Copy every line of the following data that includes the string "computer".

### Data for this exercise
- - - -
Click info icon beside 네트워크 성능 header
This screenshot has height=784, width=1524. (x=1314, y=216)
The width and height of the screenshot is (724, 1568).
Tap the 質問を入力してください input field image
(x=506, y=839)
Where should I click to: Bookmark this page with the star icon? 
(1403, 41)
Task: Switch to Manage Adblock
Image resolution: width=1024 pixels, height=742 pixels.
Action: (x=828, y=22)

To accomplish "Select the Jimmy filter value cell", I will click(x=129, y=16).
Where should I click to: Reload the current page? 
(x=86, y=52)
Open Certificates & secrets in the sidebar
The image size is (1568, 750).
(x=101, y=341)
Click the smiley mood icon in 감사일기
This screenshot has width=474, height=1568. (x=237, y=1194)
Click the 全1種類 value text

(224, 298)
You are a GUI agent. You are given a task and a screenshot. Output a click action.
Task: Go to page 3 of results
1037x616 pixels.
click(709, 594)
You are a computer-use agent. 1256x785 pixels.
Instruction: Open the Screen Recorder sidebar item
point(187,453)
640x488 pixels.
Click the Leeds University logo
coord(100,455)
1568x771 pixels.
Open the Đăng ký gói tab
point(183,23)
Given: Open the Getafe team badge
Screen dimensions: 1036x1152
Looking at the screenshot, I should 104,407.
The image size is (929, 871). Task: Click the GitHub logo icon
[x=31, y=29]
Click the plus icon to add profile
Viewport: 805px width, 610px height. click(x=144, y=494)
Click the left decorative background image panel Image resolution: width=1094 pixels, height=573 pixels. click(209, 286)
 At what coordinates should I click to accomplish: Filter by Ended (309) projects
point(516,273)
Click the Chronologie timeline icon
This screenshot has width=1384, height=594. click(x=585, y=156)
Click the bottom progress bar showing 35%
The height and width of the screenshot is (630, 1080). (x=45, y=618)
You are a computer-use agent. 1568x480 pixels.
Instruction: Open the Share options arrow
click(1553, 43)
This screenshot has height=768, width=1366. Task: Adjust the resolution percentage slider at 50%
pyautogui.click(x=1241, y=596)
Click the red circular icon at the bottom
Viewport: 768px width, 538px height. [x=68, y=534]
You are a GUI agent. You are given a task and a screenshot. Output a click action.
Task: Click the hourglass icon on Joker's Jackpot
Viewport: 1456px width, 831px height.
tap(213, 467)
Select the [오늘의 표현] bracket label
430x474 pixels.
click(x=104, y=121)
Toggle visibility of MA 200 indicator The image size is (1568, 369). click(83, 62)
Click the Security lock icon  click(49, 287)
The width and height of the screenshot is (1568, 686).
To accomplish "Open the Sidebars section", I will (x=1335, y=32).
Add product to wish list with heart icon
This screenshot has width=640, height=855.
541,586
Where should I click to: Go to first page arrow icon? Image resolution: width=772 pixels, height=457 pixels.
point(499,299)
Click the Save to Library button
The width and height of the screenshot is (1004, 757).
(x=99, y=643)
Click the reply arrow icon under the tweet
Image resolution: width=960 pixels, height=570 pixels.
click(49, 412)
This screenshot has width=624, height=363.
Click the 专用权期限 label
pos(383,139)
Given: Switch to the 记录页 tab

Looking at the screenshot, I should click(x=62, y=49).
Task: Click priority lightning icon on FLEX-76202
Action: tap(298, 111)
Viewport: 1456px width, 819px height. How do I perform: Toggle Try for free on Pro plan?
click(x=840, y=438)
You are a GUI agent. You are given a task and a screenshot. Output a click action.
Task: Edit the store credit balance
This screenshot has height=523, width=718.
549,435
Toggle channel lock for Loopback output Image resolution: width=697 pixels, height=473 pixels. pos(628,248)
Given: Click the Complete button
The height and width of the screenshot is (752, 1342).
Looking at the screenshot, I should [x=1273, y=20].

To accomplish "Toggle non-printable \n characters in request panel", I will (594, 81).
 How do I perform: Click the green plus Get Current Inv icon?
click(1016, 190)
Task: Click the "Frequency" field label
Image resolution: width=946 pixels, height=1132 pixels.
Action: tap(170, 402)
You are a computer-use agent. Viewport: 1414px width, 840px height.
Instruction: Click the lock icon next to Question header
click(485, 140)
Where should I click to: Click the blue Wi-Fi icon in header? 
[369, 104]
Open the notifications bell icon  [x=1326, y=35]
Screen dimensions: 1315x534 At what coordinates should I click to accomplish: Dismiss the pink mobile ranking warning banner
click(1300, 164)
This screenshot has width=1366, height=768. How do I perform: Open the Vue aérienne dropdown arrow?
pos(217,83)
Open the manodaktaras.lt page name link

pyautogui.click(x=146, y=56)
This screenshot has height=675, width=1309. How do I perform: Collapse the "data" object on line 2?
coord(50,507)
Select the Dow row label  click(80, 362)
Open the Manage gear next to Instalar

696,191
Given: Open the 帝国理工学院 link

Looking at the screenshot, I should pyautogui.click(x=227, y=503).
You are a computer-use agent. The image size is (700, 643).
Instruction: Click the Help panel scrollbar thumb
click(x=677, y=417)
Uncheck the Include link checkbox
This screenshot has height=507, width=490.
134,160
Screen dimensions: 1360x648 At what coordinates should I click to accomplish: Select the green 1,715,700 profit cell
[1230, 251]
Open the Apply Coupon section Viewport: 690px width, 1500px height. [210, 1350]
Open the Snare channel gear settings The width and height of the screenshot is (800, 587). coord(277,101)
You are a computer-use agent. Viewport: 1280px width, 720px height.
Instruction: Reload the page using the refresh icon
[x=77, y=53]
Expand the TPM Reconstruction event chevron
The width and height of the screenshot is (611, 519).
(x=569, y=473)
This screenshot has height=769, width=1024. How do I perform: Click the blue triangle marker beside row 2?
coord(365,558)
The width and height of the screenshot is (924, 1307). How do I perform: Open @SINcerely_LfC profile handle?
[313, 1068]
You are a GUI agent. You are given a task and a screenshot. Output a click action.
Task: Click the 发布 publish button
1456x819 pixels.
- - - -
### Exercise answer
You are a computer-use agent. 1256x785 pixels.
You are a computer-use agent. 1568x480 pixels.
You are a computer-use agent. Viewport: 1414px width, 840px height.
You are a computer-use agent. The image size is (700, 643).
You are a computer-use agent. Viewport: 1280px width, 720px height.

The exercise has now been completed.